To start the localhost dev server, use the heft start
command.
Interaction with Jest
Webpack works best with the esnext
module format, whereas Jest must use the commonjs
module format because its tests are executed by the Node.js runtime. Thus, in order to use Webpack and Jest together, you will need to emit both module formats. An easy way to accomplish this is to use additionalModuleKindsToEmit
to configure a secondary output folder, and then use emitFolderNameForTests
to tell Jest to use the CommonJS output. For example:
config/typescript.json
/**
* Configures the TypeScript plugin for Heft.
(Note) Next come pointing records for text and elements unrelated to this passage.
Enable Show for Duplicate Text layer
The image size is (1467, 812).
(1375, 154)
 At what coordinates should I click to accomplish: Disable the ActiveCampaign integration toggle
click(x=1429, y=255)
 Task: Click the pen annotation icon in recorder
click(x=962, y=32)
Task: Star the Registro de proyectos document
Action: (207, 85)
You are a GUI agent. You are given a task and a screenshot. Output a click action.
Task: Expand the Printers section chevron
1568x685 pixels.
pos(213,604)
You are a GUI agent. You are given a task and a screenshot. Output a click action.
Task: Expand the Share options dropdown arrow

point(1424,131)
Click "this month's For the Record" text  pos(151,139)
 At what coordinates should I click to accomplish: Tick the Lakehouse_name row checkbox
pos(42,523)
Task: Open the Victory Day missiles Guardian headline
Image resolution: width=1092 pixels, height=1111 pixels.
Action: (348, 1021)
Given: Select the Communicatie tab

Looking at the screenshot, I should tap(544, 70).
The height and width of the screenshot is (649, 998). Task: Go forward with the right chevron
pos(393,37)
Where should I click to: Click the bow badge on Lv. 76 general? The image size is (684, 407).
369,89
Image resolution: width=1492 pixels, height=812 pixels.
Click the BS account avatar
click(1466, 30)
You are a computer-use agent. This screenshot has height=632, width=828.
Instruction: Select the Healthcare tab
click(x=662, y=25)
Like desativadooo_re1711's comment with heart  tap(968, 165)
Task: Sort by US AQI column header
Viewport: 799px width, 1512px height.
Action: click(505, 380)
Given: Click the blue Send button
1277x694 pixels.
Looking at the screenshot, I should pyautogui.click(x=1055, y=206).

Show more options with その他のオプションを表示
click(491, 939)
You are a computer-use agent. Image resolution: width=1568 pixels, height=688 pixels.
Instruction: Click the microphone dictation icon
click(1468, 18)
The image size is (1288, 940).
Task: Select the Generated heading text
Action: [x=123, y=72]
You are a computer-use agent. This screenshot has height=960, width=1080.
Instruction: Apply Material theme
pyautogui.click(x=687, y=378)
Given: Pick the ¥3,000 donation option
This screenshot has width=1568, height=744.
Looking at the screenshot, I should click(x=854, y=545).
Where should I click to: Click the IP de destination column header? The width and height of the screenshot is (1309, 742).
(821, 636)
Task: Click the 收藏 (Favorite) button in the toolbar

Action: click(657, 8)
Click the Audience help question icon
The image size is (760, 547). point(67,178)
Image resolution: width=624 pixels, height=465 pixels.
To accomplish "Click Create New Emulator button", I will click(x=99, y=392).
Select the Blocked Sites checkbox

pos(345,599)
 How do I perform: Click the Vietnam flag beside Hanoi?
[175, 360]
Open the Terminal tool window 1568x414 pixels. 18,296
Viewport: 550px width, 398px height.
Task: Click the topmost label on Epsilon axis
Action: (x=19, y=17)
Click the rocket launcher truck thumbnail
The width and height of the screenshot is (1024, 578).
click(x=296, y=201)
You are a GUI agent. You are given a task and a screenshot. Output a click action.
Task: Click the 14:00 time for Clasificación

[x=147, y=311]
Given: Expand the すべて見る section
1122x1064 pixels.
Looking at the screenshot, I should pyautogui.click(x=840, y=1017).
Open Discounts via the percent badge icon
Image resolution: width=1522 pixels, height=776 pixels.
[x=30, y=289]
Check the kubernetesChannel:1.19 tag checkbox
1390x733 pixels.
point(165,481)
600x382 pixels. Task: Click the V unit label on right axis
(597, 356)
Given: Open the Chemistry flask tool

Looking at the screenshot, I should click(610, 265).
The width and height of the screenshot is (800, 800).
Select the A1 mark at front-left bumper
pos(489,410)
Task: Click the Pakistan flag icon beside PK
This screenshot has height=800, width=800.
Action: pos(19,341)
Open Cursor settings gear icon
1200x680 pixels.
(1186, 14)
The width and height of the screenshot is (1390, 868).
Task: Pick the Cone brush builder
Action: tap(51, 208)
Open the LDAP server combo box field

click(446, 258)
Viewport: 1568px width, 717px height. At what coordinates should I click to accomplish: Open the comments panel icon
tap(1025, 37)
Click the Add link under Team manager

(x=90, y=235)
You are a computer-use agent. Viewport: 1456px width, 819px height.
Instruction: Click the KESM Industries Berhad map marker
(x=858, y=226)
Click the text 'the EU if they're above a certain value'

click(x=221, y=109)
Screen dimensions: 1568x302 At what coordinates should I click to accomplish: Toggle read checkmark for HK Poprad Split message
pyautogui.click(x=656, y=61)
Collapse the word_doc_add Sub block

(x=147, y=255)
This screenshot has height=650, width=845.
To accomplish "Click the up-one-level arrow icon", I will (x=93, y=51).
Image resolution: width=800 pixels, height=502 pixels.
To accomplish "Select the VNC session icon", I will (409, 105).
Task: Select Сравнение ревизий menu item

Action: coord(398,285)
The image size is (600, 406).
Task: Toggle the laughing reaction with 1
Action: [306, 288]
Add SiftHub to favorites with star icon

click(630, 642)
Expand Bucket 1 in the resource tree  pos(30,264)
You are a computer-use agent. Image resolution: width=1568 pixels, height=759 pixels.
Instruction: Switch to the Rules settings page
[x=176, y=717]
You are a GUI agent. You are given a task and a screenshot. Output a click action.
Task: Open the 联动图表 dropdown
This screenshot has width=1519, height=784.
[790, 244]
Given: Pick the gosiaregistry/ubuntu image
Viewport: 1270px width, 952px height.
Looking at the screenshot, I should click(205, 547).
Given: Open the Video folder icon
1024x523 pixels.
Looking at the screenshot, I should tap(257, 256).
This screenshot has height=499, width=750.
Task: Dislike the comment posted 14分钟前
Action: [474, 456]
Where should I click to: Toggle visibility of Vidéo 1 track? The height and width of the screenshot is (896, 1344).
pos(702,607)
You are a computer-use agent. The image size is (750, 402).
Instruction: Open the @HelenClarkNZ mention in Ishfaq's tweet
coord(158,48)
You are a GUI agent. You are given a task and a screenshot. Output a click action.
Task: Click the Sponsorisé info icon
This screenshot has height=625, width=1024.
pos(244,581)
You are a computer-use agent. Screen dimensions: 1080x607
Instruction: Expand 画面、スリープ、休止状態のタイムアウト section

This plugin also manages linting.
*/
{
"$schema": "https://developer.microsoft.com/json-schemas/heft/typescript.schema.json",
/**
* Can be set to "copy" or "hardlink". If set to "copy", copy files from cache.
* If set to "hardlink", files will be hardlinked to the cache location.
* This option is useful when producing a tarball of build output as TAR files don't
* handle these hardlinks correctly. "hardlink" is the default behavior.
*/
// "copyFromCacheMode": "copy",
/**
* If provided, emit these module kinds in addition to the modules specified in the tsconfig.
* Note that this option only applies to the main tsconfig.json configuration.
*/
"additionalModuleKindsToEmit": [
// {
// /**
// * (Required) Must be one of "commonjs", "amd", "umd", "system", "es2015", "esnext"
// */
// "moduleKind": "amd",
//
// /**
// * (Required) The name of the folder where the output will be written.
// */
// "outFolderName": "lib-amd"
// }
{
"moduleKind": "commonjs",
"outFolderName": "lib-commonjs"
}
],
/**
* Specifies the intermediary folder that tests will use. Because Jest uses the
* Node.js runtime to execute tests, the module format must be CommonJS.
*
* The default value is "lib".
*/
"emitFolderNameForTests": "lib-commonjs",
/**
* If set to "true", the TSlint task will not be invoked.
*/
// "disableTslint": true,
/**
* Set this to change the maximum number of file handles that will be opened concurrently for writing.
* The default is 50.
*/
// "maxWriteParallelism": 50,
/**
* Describes the way files should be statically coped from src to TS output folders
*/
"staticAssetsToCopy": {
/**
* File extensions that should be copied from the src folder to the destination folder(s).
*/
"fileExtensions": [".css", ".png"]
/**
* Glob patterns that should be explicitly included.
*/
// "includeGlobs": [
// "some/path/*.js"
// ],
/**
* Glob patterns that should be explicitly excluded. This takes precedence over globs listed
* in "includeGlobs" and files that match the file extensions provided in "fileExtensions".
*/
// "excludeGlobs": [
// "some/path/*.css"
// ]
}
}
See the typescript.json config file documentation for details.